Miles Elam wrote:
Stefano Mazzocchi wrote:

I'll never use Tomcat again. Period. The phylosophy behind it (big servlet engine, light http stack on top) is plain wrong.


I'm confused... One of the features of the newest iterations of Tomcat is jndi lookups without the whole of EJB behind it. Data sources, variables, et al. in a standard (for Java) interface. How is having Cocoon handle it (through Avalon by proxy) better than having the engine handle it?
Tomcat was sold to us JServ developers as the Servlet 2.1 reference implementation for the servlet API. Then, they started sneaking JSP into that (did you notice that you get JSPs for tomcat even if you don't want them nor use them?), now they start sneaking JNDI in? what if I don't care?

My point is: the servlet API is a *very* simple API, every servlet engine which is bigger than 100Kb in size is doing something wrong.

Avalon is a server framework. Tomcat should be the servlet engine, the JNDI datasource should be another avalon block and both will cooperate.

But the tomcat development community believes there is only one way of doing things, Sun's. I'm sick of this and almost *all* others who made the Servlet API a reality.
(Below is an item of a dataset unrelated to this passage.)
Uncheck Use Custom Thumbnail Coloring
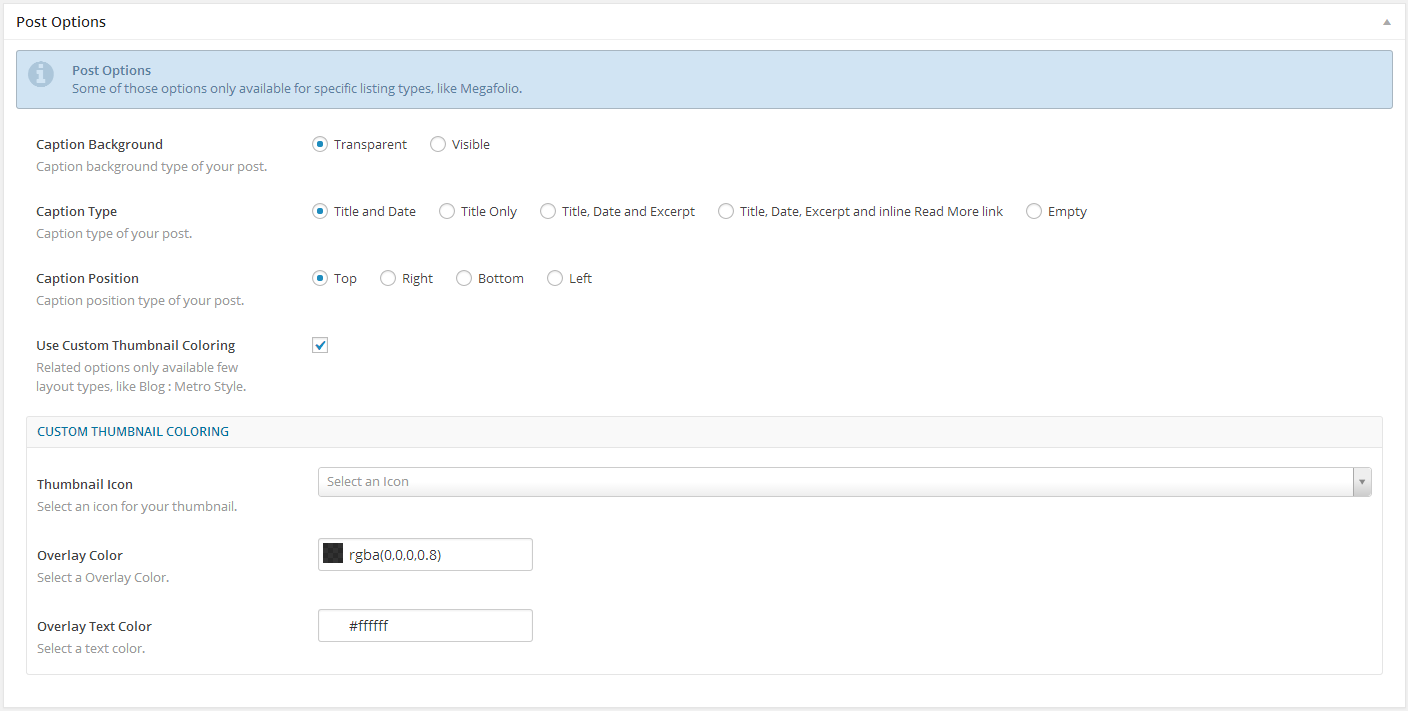The width and height of the screenshot is (1408, 711). [320, 344]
This actually brings up another question as I could not find the answer in the archives. What does the Avalon component manager buy us that a jndi lookup cannot considering the easier migration path from one simple jndi lookup implementation to a more advanced (J2EE-backed) jndi lookup implementation without mucking with too much underlying code (they are all components, right?).

Not trying to start a fight. I'm honestly curious.
In Avalon-dev there are *tons* of email discussions about why JNDI was not capable enough for what Avalon was trying to do. Berin, do you have pointers to those discussions?

Tomcat is getting bigger and slower every day and must do only one stupid thing (connect a URI to a servlet, dah!) that we were able to do in jserv with some 120Kb of java code. Talking about flexibility syndrome. Hello? we already have a damn good web server!!! just because you can't configure it doesn't mean you have to rewrite one from scratch. get a life.


And handle servlet filters and implement the HTTP 1.1 spec in totality, right?

As far as HTTPd is concerned, it's a web server...er...proxy...er...connection hub...er...
no, it's a rock-solid HTTP stack with modular capabilities. It's up to you on what modules you add. From an architectural perspective HTTPd is a framework for HTTP-based functionality.

The one thing I miss about having Apache in front of my servlet engine (I currently run with Tomcat bare) is the reliability associated with forking and recycling child processes. Honestly, if Cocoon is already demonstrating that PHP
and Perl (directly generating HTML) are suboptimal methods for creating sites on a large scale, why use HTTPd at all?
because cocoon simply produces the content and somebody else does the transport.

SoC.

mod_gzip? Is it really so much more efficient than a compression servlet filter?
who cares, this is not the point.

Is it really more efficient that a filter could be? mod_speling? Doesn't that start to fail when the files aren't static? How would you map this to the sitemap?
I never advocated the use of *all* httpd modules to connect to cocoon. What I advocate is that *ONE* HTTP stack is good enough and we just need a thin HTTPd->java layer to connect our cocoon to it and tomcat is not thin at all!

It can't be web serving speed with the non-blocking I/O available in Java 1.4.
no it's not speed, damn it. Who cares about http speed if your stinking database is taking two seconds to execute a query?

It's about community, support, talent of thousands who worked on it.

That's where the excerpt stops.